◆ **MATERIAL PROVIDED**:
BEGIN
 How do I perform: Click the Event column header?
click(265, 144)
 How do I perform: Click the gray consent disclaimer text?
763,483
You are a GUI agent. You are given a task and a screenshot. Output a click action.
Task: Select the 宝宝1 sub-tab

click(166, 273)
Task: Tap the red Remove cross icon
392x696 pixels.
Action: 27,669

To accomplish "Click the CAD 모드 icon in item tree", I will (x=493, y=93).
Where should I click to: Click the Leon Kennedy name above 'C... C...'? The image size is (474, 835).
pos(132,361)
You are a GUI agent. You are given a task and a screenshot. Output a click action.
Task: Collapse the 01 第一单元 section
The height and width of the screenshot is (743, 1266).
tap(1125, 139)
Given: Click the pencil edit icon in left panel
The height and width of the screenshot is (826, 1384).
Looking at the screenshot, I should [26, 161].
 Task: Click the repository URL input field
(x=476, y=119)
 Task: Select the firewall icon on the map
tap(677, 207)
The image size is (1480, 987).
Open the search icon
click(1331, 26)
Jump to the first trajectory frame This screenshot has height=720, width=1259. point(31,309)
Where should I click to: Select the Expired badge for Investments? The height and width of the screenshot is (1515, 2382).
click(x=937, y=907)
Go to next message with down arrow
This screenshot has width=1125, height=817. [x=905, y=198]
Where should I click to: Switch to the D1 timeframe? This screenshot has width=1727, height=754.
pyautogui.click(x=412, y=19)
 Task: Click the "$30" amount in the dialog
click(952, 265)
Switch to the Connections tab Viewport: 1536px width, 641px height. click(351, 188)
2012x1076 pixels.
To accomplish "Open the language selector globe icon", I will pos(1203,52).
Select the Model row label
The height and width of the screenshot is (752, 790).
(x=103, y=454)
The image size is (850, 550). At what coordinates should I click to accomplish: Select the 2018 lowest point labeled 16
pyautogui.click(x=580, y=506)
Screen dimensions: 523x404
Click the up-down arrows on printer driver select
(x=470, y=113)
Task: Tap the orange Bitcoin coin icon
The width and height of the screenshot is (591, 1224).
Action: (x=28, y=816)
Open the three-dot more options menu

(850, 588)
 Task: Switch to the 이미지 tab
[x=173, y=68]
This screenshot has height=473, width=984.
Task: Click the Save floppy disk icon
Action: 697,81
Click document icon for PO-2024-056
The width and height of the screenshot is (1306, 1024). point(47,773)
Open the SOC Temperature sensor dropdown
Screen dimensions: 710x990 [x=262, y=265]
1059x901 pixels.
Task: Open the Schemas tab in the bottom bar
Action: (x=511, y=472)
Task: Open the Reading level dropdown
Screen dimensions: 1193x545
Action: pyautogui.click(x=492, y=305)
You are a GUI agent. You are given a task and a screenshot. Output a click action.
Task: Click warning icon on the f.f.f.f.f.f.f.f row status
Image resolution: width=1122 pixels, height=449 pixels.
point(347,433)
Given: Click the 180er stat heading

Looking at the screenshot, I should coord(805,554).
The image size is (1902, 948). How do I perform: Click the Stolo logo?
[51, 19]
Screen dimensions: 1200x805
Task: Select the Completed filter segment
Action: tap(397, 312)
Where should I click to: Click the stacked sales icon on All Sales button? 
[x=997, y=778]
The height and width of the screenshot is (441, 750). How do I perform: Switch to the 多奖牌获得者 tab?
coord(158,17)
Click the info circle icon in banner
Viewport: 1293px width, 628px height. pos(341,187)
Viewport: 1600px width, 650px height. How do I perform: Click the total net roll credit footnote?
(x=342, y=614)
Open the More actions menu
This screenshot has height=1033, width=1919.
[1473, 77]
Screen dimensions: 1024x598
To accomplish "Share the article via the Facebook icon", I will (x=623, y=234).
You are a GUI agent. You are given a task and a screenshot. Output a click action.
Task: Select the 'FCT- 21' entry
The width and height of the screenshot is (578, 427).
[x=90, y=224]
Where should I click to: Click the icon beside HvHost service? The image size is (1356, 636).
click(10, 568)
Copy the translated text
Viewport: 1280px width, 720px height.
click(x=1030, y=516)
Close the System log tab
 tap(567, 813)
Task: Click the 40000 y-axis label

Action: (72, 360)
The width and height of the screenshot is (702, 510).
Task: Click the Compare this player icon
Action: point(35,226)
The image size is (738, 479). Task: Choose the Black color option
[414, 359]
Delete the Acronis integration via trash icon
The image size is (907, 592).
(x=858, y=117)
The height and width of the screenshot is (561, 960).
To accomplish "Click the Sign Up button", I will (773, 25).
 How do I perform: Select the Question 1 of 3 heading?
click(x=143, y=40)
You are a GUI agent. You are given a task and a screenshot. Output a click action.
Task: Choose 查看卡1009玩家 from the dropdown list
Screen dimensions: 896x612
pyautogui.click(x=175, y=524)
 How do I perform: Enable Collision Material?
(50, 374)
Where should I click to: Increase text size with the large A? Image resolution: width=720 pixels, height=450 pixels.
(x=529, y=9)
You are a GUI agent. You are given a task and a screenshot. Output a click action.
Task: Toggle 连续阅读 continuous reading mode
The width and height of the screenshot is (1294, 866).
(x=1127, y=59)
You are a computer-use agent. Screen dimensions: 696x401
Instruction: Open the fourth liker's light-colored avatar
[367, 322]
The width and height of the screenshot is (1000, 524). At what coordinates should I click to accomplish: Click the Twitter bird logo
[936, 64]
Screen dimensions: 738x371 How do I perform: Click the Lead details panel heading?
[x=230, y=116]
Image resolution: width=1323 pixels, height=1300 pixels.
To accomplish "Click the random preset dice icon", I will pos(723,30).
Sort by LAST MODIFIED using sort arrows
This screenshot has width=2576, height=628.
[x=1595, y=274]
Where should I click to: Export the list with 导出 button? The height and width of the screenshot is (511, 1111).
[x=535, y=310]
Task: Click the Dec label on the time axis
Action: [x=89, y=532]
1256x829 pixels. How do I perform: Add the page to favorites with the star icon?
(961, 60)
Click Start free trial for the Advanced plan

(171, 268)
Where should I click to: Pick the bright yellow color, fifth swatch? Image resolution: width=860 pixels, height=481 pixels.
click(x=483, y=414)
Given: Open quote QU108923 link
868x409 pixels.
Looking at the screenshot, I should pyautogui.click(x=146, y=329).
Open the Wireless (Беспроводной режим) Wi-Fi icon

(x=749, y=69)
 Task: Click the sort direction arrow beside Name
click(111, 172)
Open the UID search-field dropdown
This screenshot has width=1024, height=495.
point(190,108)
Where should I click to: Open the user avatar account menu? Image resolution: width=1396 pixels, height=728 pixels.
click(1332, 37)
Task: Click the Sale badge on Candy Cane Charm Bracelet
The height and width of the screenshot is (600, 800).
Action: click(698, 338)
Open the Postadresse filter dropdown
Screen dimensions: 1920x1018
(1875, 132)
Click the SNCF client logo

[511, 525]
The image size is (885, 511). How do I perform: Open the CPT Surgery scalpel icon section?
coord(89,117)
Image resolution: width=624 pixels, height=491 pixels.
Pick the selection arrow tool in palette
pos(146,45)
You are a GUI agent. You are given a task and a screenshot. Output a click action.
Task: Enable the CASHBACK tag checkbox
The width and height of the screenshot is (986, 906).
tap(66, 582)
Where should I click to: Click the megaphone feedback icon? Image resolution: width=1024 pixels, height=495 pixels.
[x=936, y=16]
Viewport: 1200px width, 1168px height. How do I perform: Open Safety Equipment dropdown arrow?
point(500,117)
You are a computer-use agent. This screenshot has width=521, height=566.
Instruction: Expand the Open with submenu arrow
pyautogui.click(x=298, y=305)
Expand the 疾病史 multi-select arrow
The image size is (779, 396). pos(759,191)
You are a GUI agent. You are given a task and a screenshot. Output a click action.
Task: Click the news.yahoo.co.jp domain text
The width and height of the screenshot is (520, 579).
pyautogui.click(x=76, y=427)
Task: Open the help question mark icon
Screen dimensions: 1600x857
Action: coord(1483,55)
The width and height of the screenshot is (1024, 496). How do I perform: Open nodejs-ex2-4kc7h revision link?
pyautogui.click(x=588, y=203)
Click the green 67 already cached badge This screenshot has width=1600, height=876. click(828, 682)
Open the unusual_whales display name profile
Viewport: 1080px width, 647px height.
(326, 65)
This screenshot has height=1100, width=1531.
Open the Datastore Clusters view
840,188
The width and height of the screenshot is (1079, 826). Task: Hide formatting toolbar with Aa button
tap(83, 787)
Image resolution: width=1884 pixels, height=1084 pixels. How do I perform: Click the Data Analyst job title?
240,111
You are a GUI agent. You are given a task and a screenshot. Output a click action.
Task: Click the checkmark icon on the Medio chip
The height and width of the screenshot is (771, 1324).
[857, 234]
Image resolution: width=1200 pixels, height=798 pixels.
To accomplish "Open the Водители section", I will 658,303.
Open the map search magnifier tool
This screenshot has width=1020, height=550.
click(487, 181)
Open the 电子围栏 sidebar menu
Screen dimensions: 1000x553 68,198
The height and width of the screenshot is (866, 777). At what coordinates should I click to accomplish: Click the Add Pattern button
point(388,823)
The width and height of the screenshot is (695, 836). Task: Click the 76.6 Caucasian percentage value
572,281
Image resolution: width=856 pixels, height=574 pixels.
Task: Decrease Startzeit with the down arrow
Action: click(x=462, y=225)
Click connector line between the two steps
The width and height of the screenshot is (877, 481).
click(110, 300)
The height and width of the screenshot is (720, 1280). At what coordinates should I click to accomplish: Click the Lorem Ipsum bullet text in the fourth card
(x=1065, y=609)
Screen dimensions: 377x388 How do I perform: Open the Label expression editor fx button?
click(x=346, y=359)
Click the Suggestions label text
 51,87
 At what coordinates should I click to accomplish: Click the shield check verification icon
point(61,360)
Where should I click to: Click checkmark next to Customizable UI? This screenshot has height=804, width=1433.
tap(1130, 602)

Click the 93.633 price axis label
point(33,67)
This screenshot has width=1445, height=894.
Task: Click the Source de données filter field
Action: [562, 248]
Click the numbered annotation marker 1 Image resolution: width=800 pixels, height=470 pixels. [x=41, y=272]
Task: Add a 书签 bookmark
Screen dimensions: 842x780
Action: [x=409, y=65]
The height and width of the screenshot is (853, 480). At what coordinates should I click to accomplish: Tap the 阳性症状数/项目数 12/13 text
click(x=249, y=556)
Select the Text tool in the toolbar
END
◆ **WORK REQUIRED**:
Your answer should be the lines of the material above that include "computer".

◆ **EXERCISE ANSWER**:
You are a computer-use agent. Screen dimensions: 696x401
You are a computer-use agent. This screenshot has width=521, height=566.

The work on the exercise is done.